Now how’s about this for a premise: during a heist gone wrong, gangster Jack Surnett (Paul Naschy) takes a bullet in the head. Obviously he can’t go to a regular hospital, so his fellow gangsters take him to one of those disgraced doctors who can only find work doing dodgy operations for the mafia. Alas, this problem goes beyond the expertise of said doctor, so they take him to the only people who may be able to help: a husband and wife duo, doing pioneering work in neurosurgery. Naturally such respectable doctors are loathe to do such dirty work, but when the gangsters threaten the life of their daughter they have no choice but to comply. And what is the only way to save Surnett? Drum roll please… a brain transplant. And in a curious twist of fate, it seems the most suitable candidate for a brain donor is none other than Surnett’s arch nemesis, a ruthless criminal popularly known as the Sadist. But of course, such a procedure cannot be carried out without messing up the patient’s head somewhat.
Yes, it’s a hell of a premise. And oh, how I wish the film was half as fun as it sounds, for while The Man With The Severed Head may have Euro-eccentrivity in spades, good grief is it boring.
I should perhaps first confess that, much to my shame, I remain uneducated in all matters relating to Paul Naschy. Indeed, I must further confess I didn’t know of him at all until his death almost two years ago (which was commerated here at Brutal As Hell in this touching obituary). I do intend to rectify this, though in my defence his films are not widely available in Britain so far as I can tell. Regardless, I wish I’d had a better starting point than this painfully slow, utterly uninvolving dilly-dally between gangland crime tale and mad scientist horror.

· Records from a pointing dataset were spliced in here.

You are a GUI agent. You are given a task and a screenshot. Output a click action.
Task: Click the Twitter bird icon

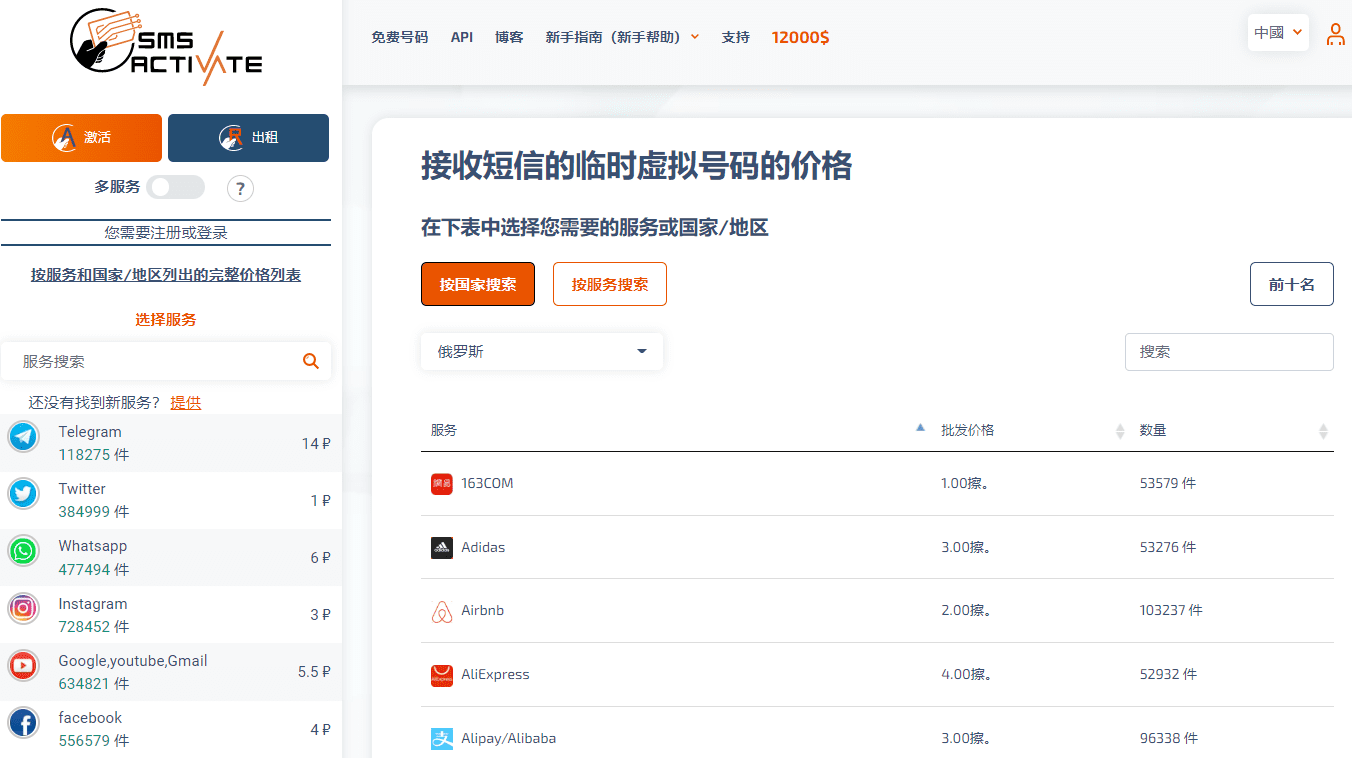[x=23, y=494]
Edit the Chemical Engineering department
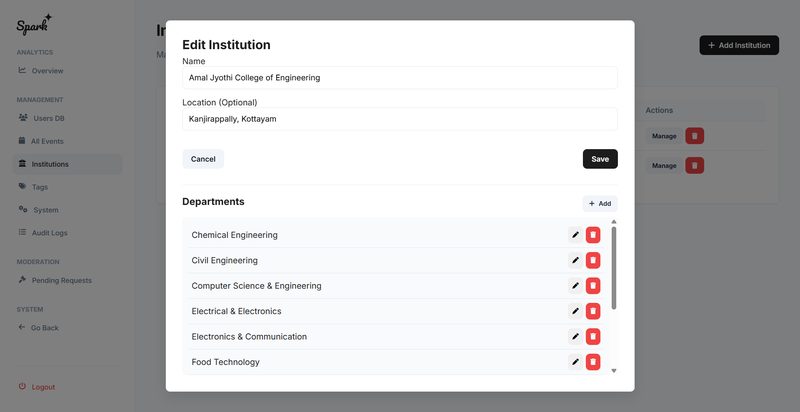Viewport: 800px width, 412px height. click(x=575, y=235)
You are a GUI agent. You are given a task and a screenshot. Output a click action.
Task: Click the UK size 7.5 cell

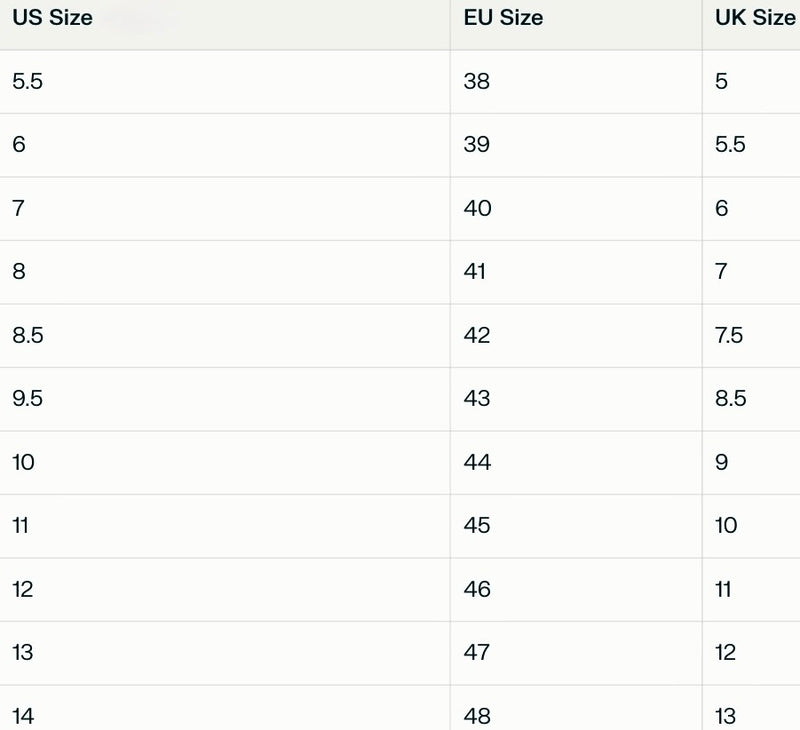[729, 336]
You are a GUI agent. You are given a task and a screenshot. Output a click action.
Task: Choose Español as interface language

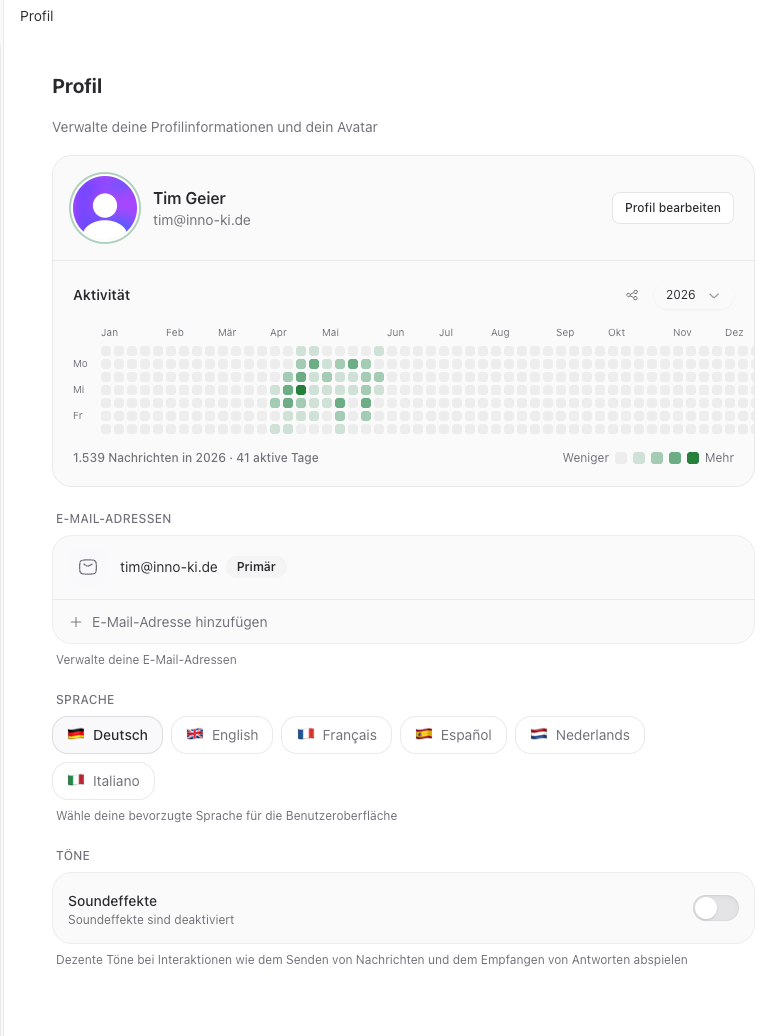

The Man With The Severed Head seems a somewhat less than auspicious title to mark the first release from Arrowdrome, the new imprint from Arrow Films oriented specifically toward cult cinema. Cult is a notoriously tricky label to pin down, generally referring less to what a film is, than what it is not; films of diverse style, tone and content unfied due to a common distance from what is deemed mainstream. (Phew, maybe some of that MA rubbed off on me after all.) So it is that the films we regard cult tend to go to relative extremes: excessive violence and sex, and/or just plain weirdness. The Man With The Severed Head delivers plenty of the latter, but not so much of the former two. That said, the DVD extras do boast several extended ‘erotic scenes,’ as they are credited; in truth they’re very poorly staged soft porn sequences that are about as erotic as a sumo wrestler kneading dough in your grandmother’s kitchen. (Yeah, not sure where that one came from.) Quite why they’re missing from the feature I don’t know, but they wouldn’t have saved it.
I suppose it’s possible I’m missing something here; that there’s some unique artistic sensibility at work within what I perceive to be 70s European filmmaking at its laziest; that what I take to be the complete absence of tension, pace and atmosphere is in fact a distinct aesthetic. If so, the devotees are welcome to it. I’m quite happy to remain ignorant, thank you very much. Yes, I’ll be sure to see some more Naschy movies, but I’ll be sorely disappointed if they’re anything like this one.
Arrowdrome will release The Man With The Severed Head to DVD on 12th September.